Wednesday, January 20, 2010

Cajun Basa and Swiss Chard

Go Fish!

This post represents Whats for Eats on Day 2 of Fish Challenge 2010, which fulfills this week's quota of vegetarian or pescetarian meals. Superstah! It's also a two-fer-one, fish and a side!

This was the yummiest meal! I crispy-coated the basa (you might recognize this technique from my crispy-coated chicken thighs post, works just as good here) using lots of spicy goodness and an egg-white wash for extra crispiness. This was the first time I've had swiss chard, and I was slightly underwhelmed. Not sure what I was expecting...I had just tried kale for the first time a few years ago and loved it, and two years ago discovered the AMAZING deliciousness of cabbage sprouts (they are only available for a few weeks in the spring - almost time!!) so I guess I was expecting to be blown away. It's so pretty, but turns out pretty does not mean yummy. Don't get me wrong, it was tasty and I felt very virtuous eating something so healthy, but to be honest the best part was the feta cheese. Heh. Anyway the fish was the real star of this meal. My portion was about double what's in the picture, and still came in under 300 cals including the breading. Cool eh! And it's just so yummy I could eat it every day, really makes me wonder why I haven't been eating more fish! The recipe below is for one person, so just multiply by however many people you are cooking for.

Cajun Basa and Swiss Chard

For the fish:
200g (one fillet) basa
splash of milk
1 Tbsp flour
1 tsp hot sauce (any kind)
1 Tbsp egg white
1/2C mesa sunrise cereal flakes
1/4 tsp each cayenne, oregano, paprika, cracked black pepper
dash sea salt
olive oil cooking spray
lemon wedges

Cut the fish into four peices and dunk them in the milk. Let them soak while you prepare the crumbs: Combine cereal, 1/2 Tbsp flour, and spices in blender and pulse until desired crumby consistency is reached. Dump crumbs onto a plate. Then prepare your egg wash: combine egg white and hot sauce in a bowl and whisk. Pat your fish dry - not totally dry just not dripping wet. Sprinkle with remaining 1/2 Tbsp flour. Dunk each peice in the egg wash, then roll in crumbs. Spray a baking tray (or cookie sheet) with olive oil, and place fish pieces on it not touching. Spray the tops of the fish pieces lightly with olive oil and bake at 400F for 20-25 minutes, depending on thickness of fish.

While fish is cooking prepare Swiss Chard:

1/2 bunch swiss chard (about 4 leaves, stems intact)
1 clove garlic, sliced
1/2 tsp olive oil
20g low-fat feta (about 1" square), crumbled
1 Tbsp currants
cracked pepper and sea salt

Wash and cut swiss chard into 1/2" slices. Heat oil in a wok on med-high heat and add garlic. When it begins to brown a little, add the chard and toss around to get the garlic on top. Cook for about 5 minutes. Add in the currants and cook, stirring occasionally, for 5 minutes more. The chard should be wilted and the stems cooked through but not browned. Add the feta and pepper, and maybe a tiny bit of salt but check it first because the feta is quite salty so you may not need it. Remove from heat and squeeze a bit of lemon over top.

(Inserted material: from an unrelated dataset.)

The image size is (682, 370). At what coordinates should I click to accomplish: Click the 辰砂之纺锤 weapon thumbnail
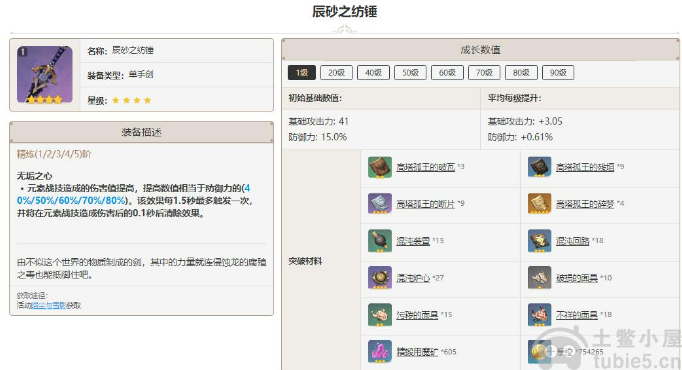[45, 74]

Serve the fish and swiss chard with lemon wedges. Feel ever-so-healthy for eating both fish and dark leafy greens in same meal.

Nutritional values: Fish: 294 calories, 9g fat, 29.4g protein, 23.6g carbs, 2.3g fibre, 270mg sodium. Swiss chard: 138 calories, 8g fat, 8g protein, 11g carbs, 3g fibre, 272mg sodium.


  1. Swiss chard tip: Cut off the stems and just cook the leaves in small pieces. You can saute the stems afterwards but since they take longer to cook than the leaves, it should be done separately.

    My favourite way to eat Swiss Chard:

    It also works really well added to a tomato sauce. It wilts & blends in really well without adding too much flavour but it does add all those green nutrients.

  2. I haven't been brave enough to try kale or swiss chard yet, but hopefully I'll get there. I'm glad spring is almost here so I can start working on adding veggies to my meals while they are in season. It really helped me start liking tomatoes this year. Now I'm kind of a tomato snob when they are out of season. ha.

  3. Thanks Heather, I will check out that link! Good tip too...the stems are definately in need of a little more cooking time.

    Robbyn, I know what you mean, I am waiting with baited breath for the cabbage sprouts season to start!